Radical democracy (metalingual public communication)

 

CNN host Wolf Blitzer, imposes a clearly phatic form of communication on the US presidential debate in June the 2nd 2007: “I want you to raise your hand if you believe English should be the official language of the United States.” Barack Obama’s reaction is aimed at the very code that was imposed through this proposal:

 

This is the kind of question that is designed precisely to divide us. You know, you’re right. Everybody is going to learn to speak English if they live in this country. The issue is not whether or not future generations of immigrants are going to learn English. The question is: how can we come up with both a legal, sensible immigration policy? And when we get distracted by those kinds of questions, I think we do disservice to the American people (cited from Lakoff 2009: 153).

_EXERCISE TASKS_
**1)** Please update the debate passage from "CNN host Wolf" up to and including "Lakoff 2009: 153).", putting "American public" in place of "American people".
**2)** Carry the debate passage forward from its final sentence.

_SUPPLIED INFORMATION_
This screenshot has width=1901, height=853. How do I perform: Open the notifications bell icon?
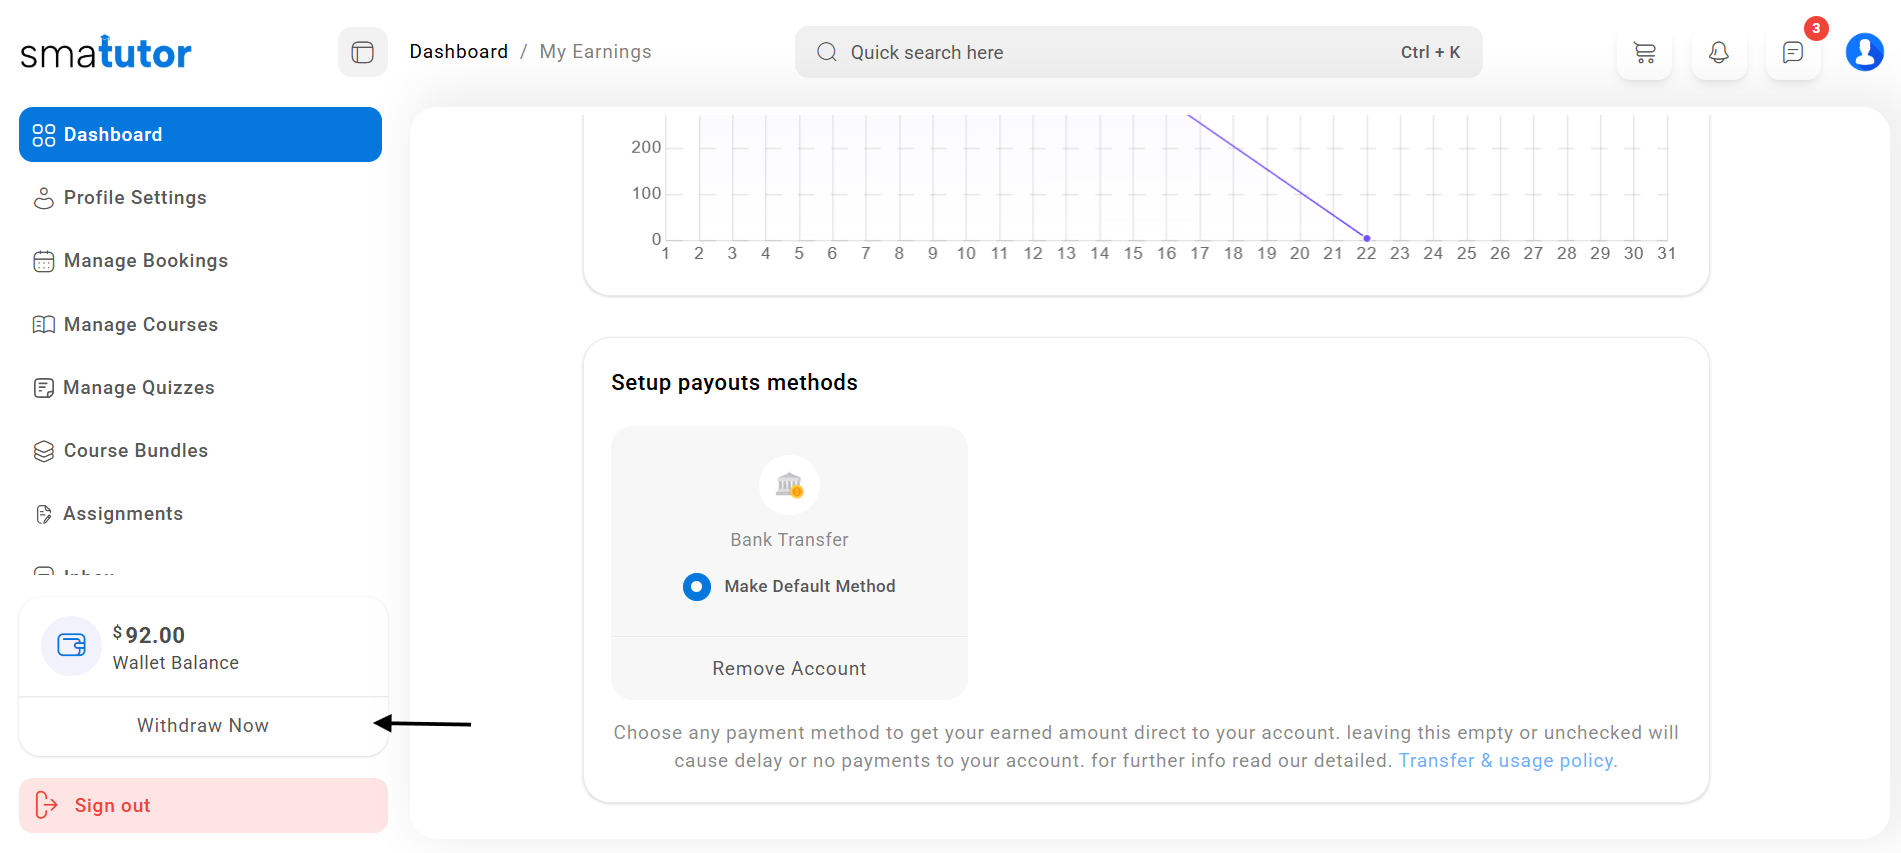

_FINAL ANSWERS_
**1)**
CNN host Wolf Blitzer, imposes a clearly phatic form of communication on the US presidential debate in June the 2nd 2007: “I want you to raise your hand if you believe English should be the official language of the United States.” Barack Obama’s reaction is aimed at the very code that was imposed through this proposal:

 

This is the kind of question that is designed precisely to divide us. You know, you’re right. Everybody is going to learn to speak English if they live in this country. The issue is not whether or not future generations of immigrants are going to learn English. The question is: how can we come up with both a legal, sensible immigration policy? And when we get distracted by those kinds of questions, I think we do disservice to the American public (cited from Lakoff 2009: 153).

**2)**
This is what could be interpreted as “radical democracy” in the micro-level: the code of the question was itself questioned and an alternative code proposed. But “radical democracy” has taken a far more general form, questioning the codes of whole social formations:

The development of workers’ and anti-capitalist struggles during the nineteenth century was a crucial moment in this process, but it was not the only or the last one: the struggles of the socalled “new social movements” of the last few decades are a further phase in the deepening of the democratic revolution (Laclau and Mouffe 1987: 104-105).

 

We offer a preliminary sketch of the typological features of “radical democracy” in terms of metalingual public communication: 1) prevalence of questioning the constitution of freedoms, rights and obligations in the public communication; 2) public orientation towards general audience (including non-citizens, minorities etc); 3) the “adversary” is addressed in terms of “common grounds” and values that in turn are deemed as contingent; 4) the deconstruction of central public facts, arguments and values into their (rational, historical, contingent etc) conditions of possibility.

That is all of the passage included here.